Travelling with a stoma can be daunting at first
The thought of travelling with a stoma - even just a car journey - can be daunting, especially in the beginning.
Flying with a stoma bag – busting the myths!
The first time that I was due to fly, I was convinced that my bag would expand like crisp packets do on a plane. Luckily, I'd recently found out about a helpline; a quick call to them assured me that my fear, of my bag flying off and whizzing around the aircraft like a balloon, would not be a reality.
I've never been scared about flying in general, but my nervousness about the bag manifested itself as a fear of flying. As soon as the plane doors shut I wanted off, but soon after take off I settled down, with the help of an air stewardess and a glass of water. Yes, I went to the toilet at least 40 times to check if the bag had sprung a leak... but it was fine.
The trick to travelling with a stoma bag is to be prepared
The trick to travelling with a stoma bag is to be prepared...but don't worry I'm not talking “Bear Grylls prepared”!
The good news is that you don't need a lot of stuff and you certainly won't look like you're travelling with a newborn. Here is the list of stoma travel supplies that I’ve found works for me:
Day to Day travel supplies with a stoma (including for going to work)
I have what I call a bag of tricks, in a small make-up type bag.
Even as a newbie you quickly become aware of a bag leak, so 99% of the time it’s not a full on clean-up mission, like the type that you get with bag breaches at night.
If you get caught in a long traffic jam and your bag is bulging (if you are driving, you should be at a complete standstill, with no chance of moving on imminent) you can discreetly empty your stoma bag into one of the nappy bags. Carrying a pack of baby wipes in the car is also handy.
Stoma supplies for travelling by air
Much the same bag of tricks as above but, in addition, I carry a change of clothes in my hand luggage. Depending on the length of flight, I may also add in additional bags and dry wipes.
All Stoma products are considered medical essentials, so you are allowed to take them as an additional clear plastic bag of liquids through security. Most airlines also offer extra luggage weight allowance of around 5kg, for free; you just have to call 'Special Assistance' at least 48hrs in advance.
A handy tip, which I first gleaned from an online stoma forum, is to split your stoma supplies between your hand luggage & hold luggage. That way, if one goes missing you're not stuck without stoma bags.
Most stoma supply delivery companies have a worldwide agent who, if you get stranded abroad, can either get supplies to you directly or at the very least put you in touch with someone locally that can: you won't have to start duct taping a sandwich bag to your belly!
Another item I highly recommend packing is Rehydration Therapy Sachets: regardless of weather the country you are visiting is hot or cold, we ostomates tend to get dehydrated easier than most. Something as simple as a few hours time difference can result in a watery output the first couple of days which really exacerbates this problem.

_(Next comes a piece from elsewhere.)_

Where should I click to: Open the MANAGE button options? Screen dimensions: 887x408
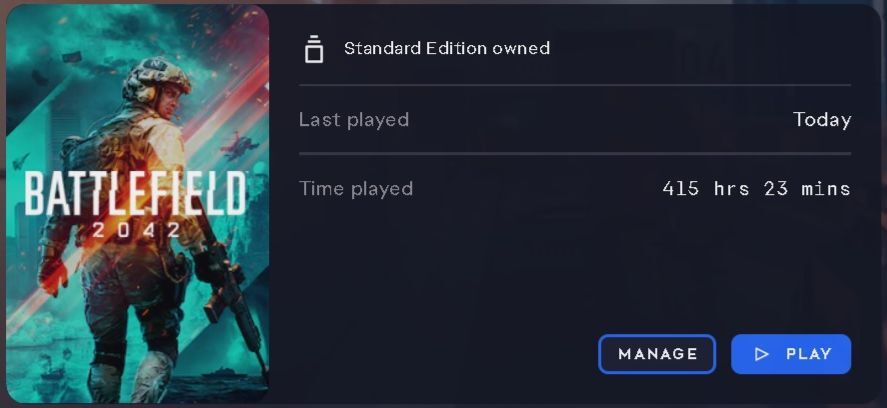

Travel Insurance for ostomates
Last but by no means least...Travel Insurance. Please be aware that a lot of 'brand' name insurers will only insure you for an extortionate amount of money and any existing conditions will not be covered. Instead, if you search for insurance companies that specifically cover cancer patients, they will not only cover existing conditions but also for a lot less money.
When I first travelled abroad with my stoma, I paid £400 for cover to the US for a week and and my existing stoma condition wasn't covered. Last year I got an annual worldwide, including US & Australia, policy for £70, with all existing conditions covered!
I hope you have found some of my hints and tips useful. Happy travelling!